Most likely, the elderly are tucked away in the last box, to be opened at a later date with reluctant fingers.
When I grow up I want to fold myself into a comma awaiting forever, the end of my sentence. Says no one ever but, if you are forced into caregiving or even if you make the choice to be a caregiver, there are many days you feel that way, like life in suspension, unsaved by poetic flourishes.
Your duties like the ticking clock are circular, unchanging. Yet, the attendant responsibilities and psychological ramifications of care make you want to curl up in a ball and whimper. You need help:
Is this the rest of my life? When the thought makes you want to breathe into a paper bag – remind yourself that it is not. This phase will play itself out. For now, your job is to put one foot in front of another and not let your mind leap into a past romanticised with memory or a future tricky and fog-shaped. Dispense that medicine. Change that diaper. Feed that mouth and wipe those lips. That is what matters now, and it matters immensely. It allows a person to live out this last stage of their life with a few breaths of grace.
SELF-CARE IS NOT BEING SELFISH
The elderly are fragile. They break easily. You cannot handle them with a shaky hand or a disturbed mind. So, don’t minimise your problems and do take care of your health.
Annika, in my book The Slow Disappearing, admits:
“There are times when I have a headache or it burns when I pee or I have a cold I cannot shake, and I’m fully aware how petty that is, for what is a cold when one is losing words or losing one’s foothold on one’s surroundings? And that is when I detest the sound of her phlegmy cough, the overdrawn drama, the canned revelry of game shows on television, and her passive-aggressive silences.”

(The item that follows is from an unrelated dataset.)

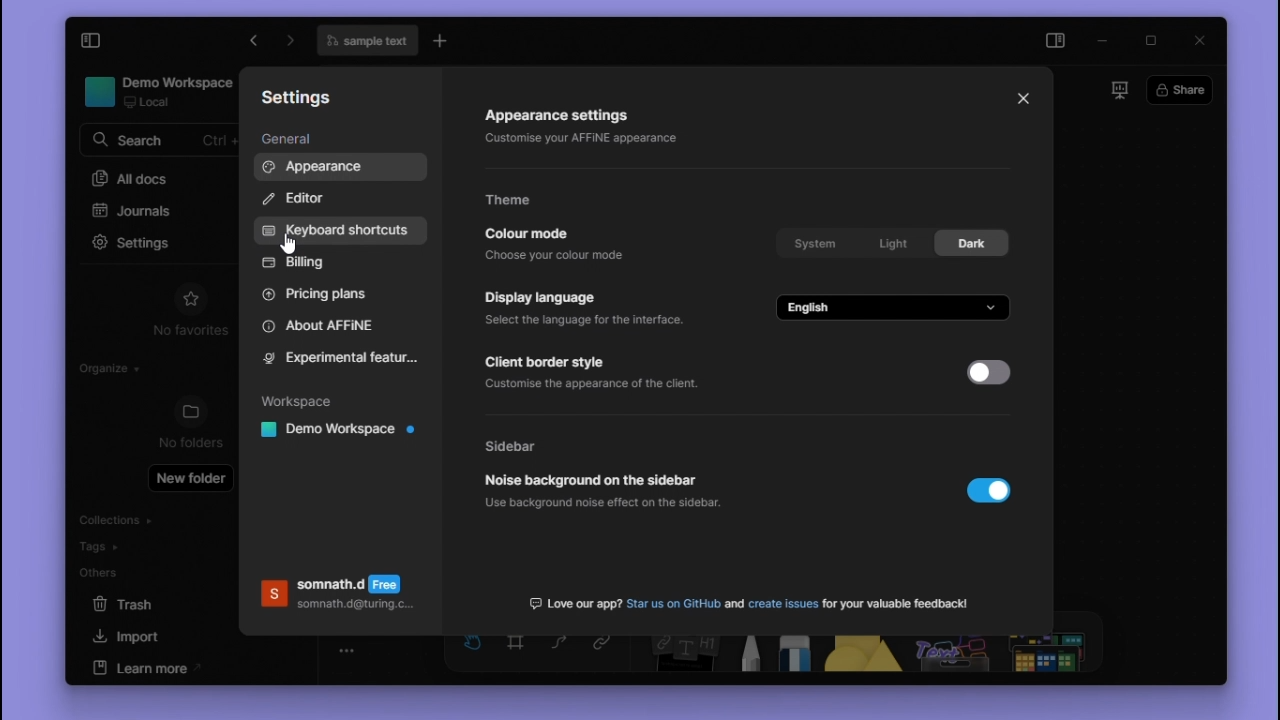  What do you see at coordinates (560, 241) in the screenshot?
I see `Colour mode` at bounding box center [560, 241].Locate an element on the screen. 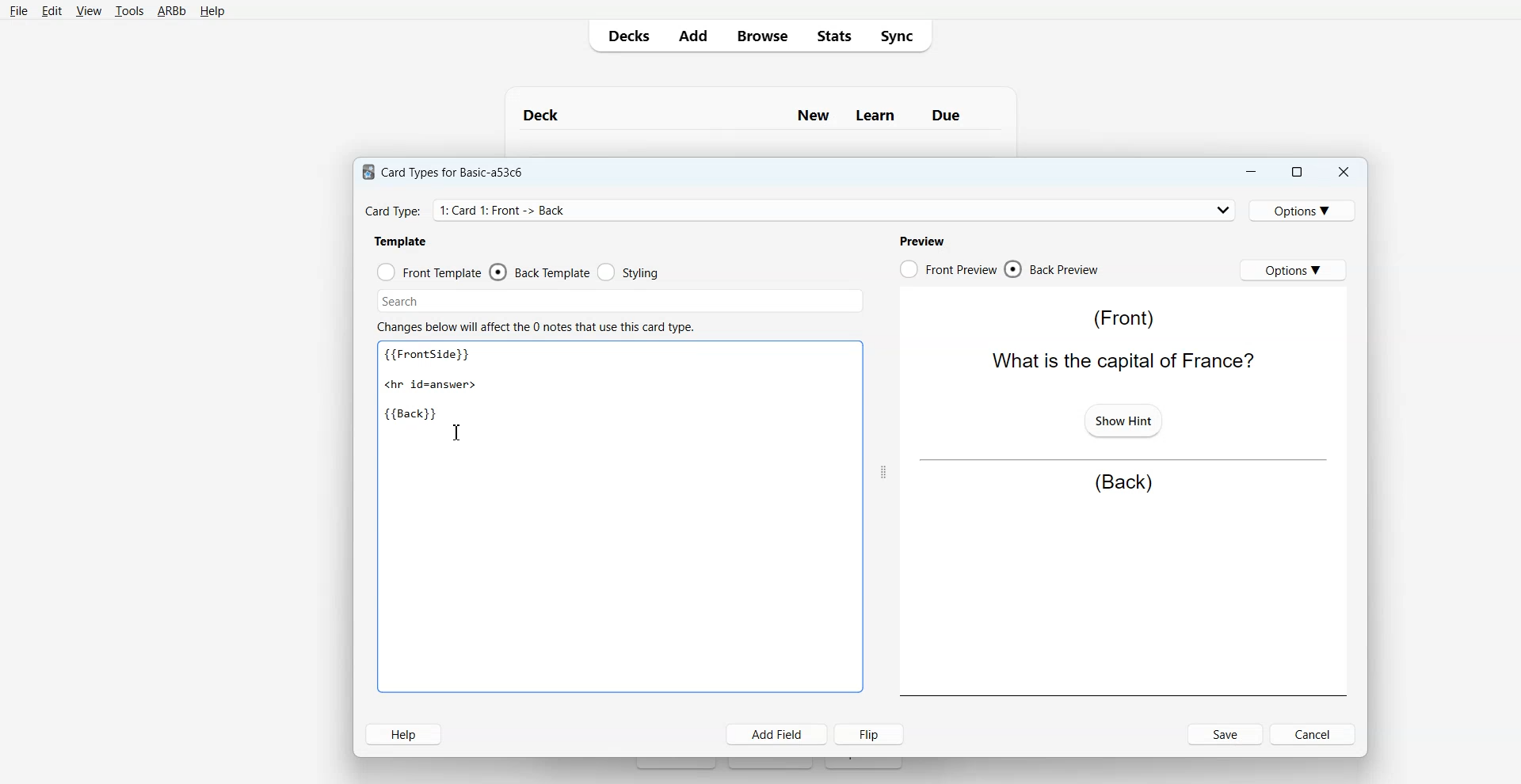  Front Preview is located at coordinates (947, 269).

Seek advice from your doctor if you are unwell, allow your kindly neighbour to pamper you, look into community resources available for the elderly – a day trip to the temple with their peers, arranged by a Senior Citizen Welfare group can be wonderful for their spirits and yours. Take that time to slip away to the mountains, if not physically – by way of a song, a walk in the park, a steamy read.
FORGET SOCIAL MEDIA
Forget social media or at least look at the kaleidoscopic shapes of social media objectively. Facebook is a moment shaken out of time. It’s a touch of instant glamour, like that new shade of burgundy lipstick you bought for special occasions. Don’t let it fill you with envy or resentment.
Life is messy. Other people are not floating in a rosy parallel, above-the-grime world unexposed to disinfectants and deranged rants. Every image you see is someone auditioning for an imagined life.
SEE AND TOUCH
In this day of over-verbalisation, platitudes are worn thin with overuse. We love you, we care about you, we hope you are well… is all very well. But know that if you wash and brush the hair of the ones under your care; if you clip their toe-nails; if you really look into their storied eyes, and see them for who they are – the murtis of hope, compassion, forgiveness, and despair and countless other stories – you will become their Tulsidas and their Tagore. Your touch will heal.

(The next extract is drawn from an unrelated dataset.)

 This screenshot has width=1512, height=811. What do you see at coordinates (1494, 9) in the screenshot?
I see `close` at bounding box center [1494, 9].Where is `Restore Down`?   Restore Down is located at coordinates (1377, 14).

And when you realise that the opaque membrane between youth and ageing is thinning daily, you will know empathy – that care-shaped emoji at the end of the sentence.
GIVE AND TAKE
As a child, you might have read the story of The Giving Tree. How it shelters and nurtures a boy, with every portion of its being – The trunk, the branches, the fruit, the leaves – à votre service, up until the end, when it shrivels to a stump. The tree gives. The child takes.
I like to akin the elderly to the forest trees: sheltering, nurturing until they shrivel to unrecognisable stumps. Perhaps we can change the ending to that story: The tree gives. The child gives back.
Poonam Chawla is the author of The Slow Disappearing.